Streptococcus pneumoniae (the pneumococcus) is a gram-positive coccus that grows in chains, causes α-hemolysis on blood agar, is bile soluble, and is sensitive to optochin.

• Nearly every clinical isolate has a polysaccharide capsule that protects the bacteria from phagocytosis in the absence of type-specific antibody; 92 distinct capsules have been identified.

EPIDEMIOLOGY

• In industrialized countries, children serve as the major vectors of pneumococcal transmission: 20–50% of children <5 years old have asymptomatic nasopharyngeal colonization with S. pneumoniae (compared with 5–15% of young and middle-aged adults). Colonization rates for all age groups are even higher in low-income countries.

• Rates of pneumococcal disease vary by season (higher in winter), gender (higher for males), and underlying medical condition (e.g., splenic dysfunction; chronic respiratory, heart, liver, and kidney disease; immuno-suppression).

• The introduction and widespread use (in industrialized countries) of pneumococcal conjugate vaccines have led to dramatic changes in the epidemiology of invasive pneumococcal disease; rates have fallen by >75% among infants and children in the U.S.

PATHOGENESIS

• Nasopharyngeal colonization can persist for many months, resulting in the development of type-specific serum IgG that ultimately leads to pneumococcal clearance from the nasopharynx.

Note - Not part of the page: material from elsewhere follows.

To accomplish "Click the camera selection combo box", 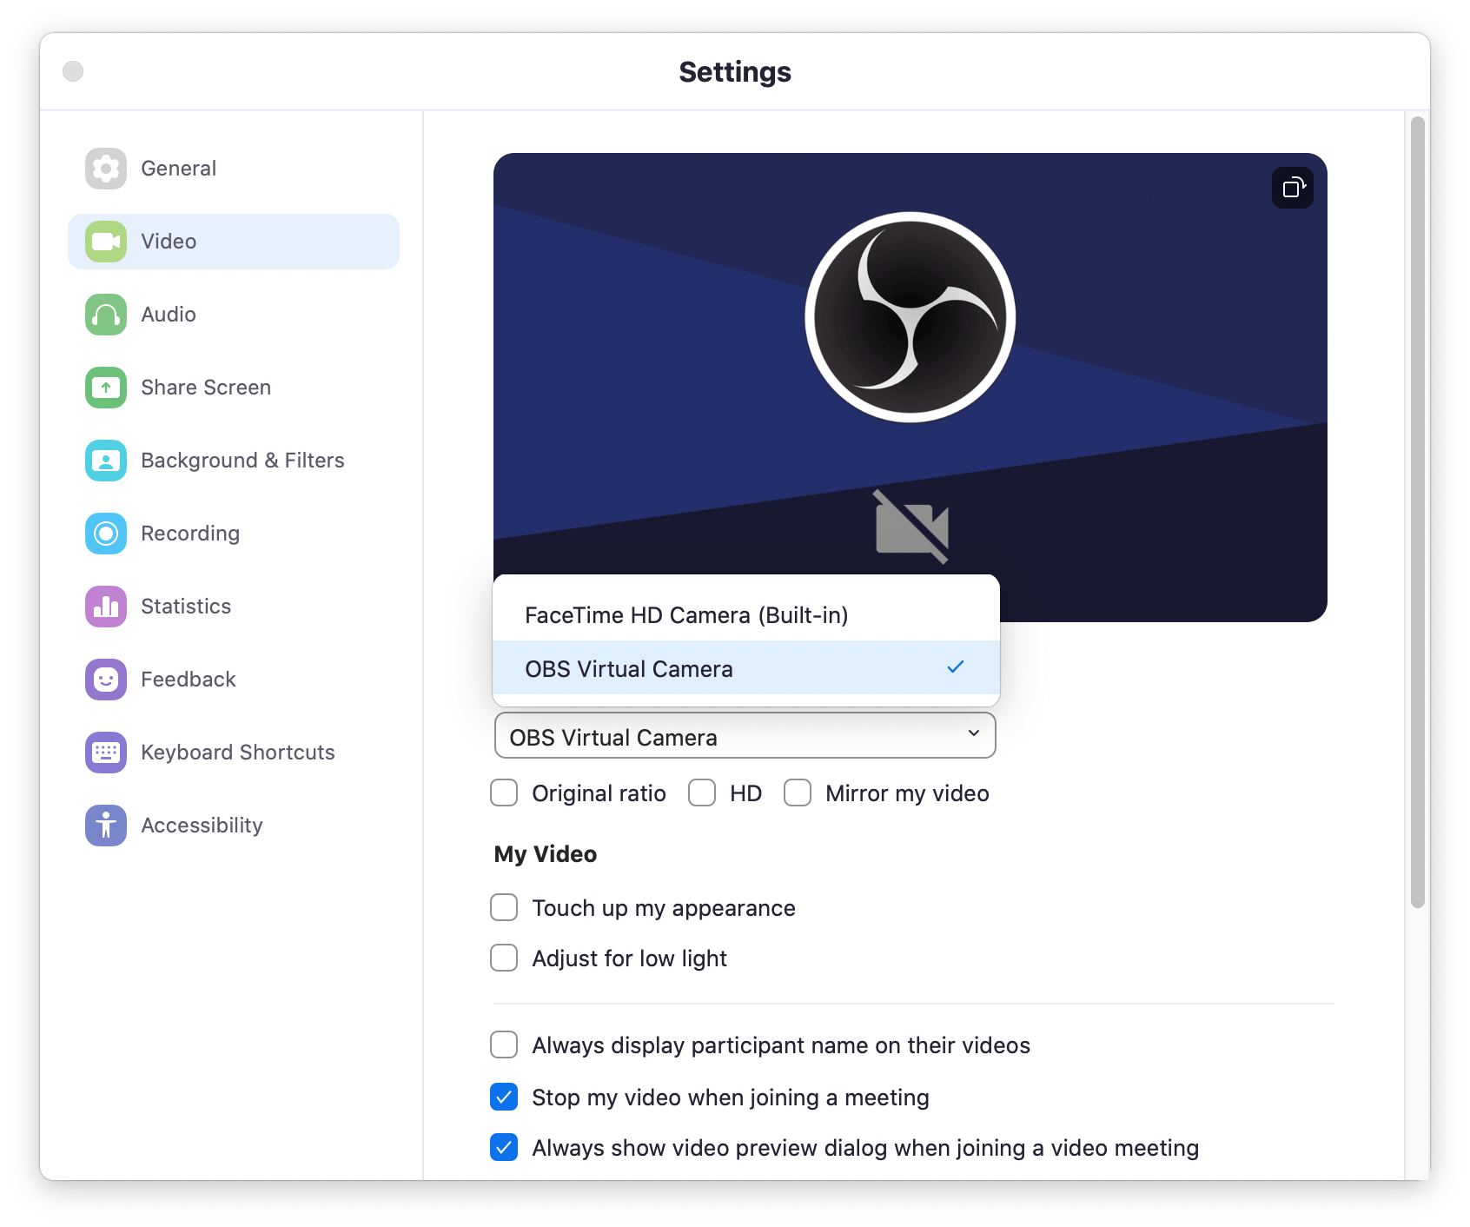I will 745,737.
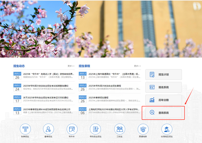Click the magnifier icon in 查询系统
202x143 pixels.
pos(152,113)
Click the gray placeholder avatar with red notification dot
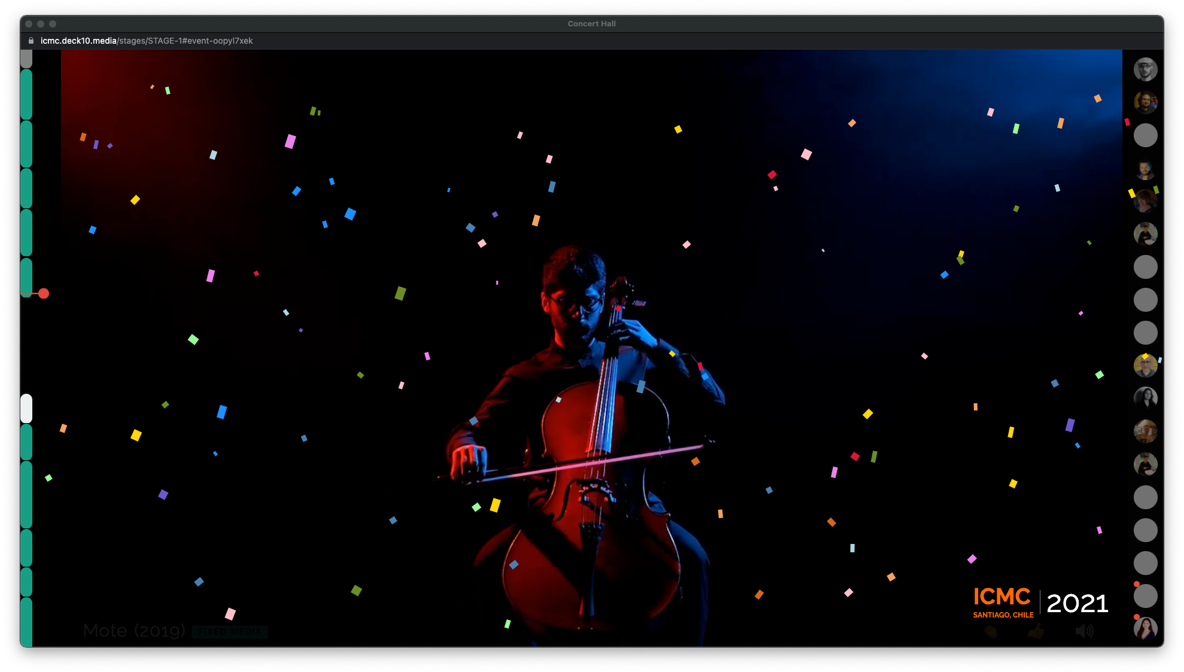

Accordingly, pneumococcal disease is usually associated with recent acquisition of a new colonizing serotype.

• Once the nasopharynx has been colonized, the bacteria spread either via the bloodstream to distant sites (e.g., brain, joint, bones) or locally to contiguous areas (e.g., middle ear, lungs).

• Local cytokine production, particularly after intercurrent viral infections, facilitates pneumococcal adherence; bacterial factors such as peptidoglycan and teichoic acid induce inflammation, result in characteristic pathology, and permit bacterial invasion.

CLINICAL MANIFESTATIONS AND DIAGNOSIS

The clinical manifestations of pneumococcal disease depend on the site of infection and the duration of illness.

Pneumonia

Pneumococcal pneumonia—the most common serious pneumococcal syndrome—is difficult to distinguish from pneumonia of other etiologies on the basis of clinical findings.

• Pts often present with fever, abrupt-onset cough and dyspnea, and sputum production.

– Pts may also have pleuritic chest pain, shaking chills, or myalgias.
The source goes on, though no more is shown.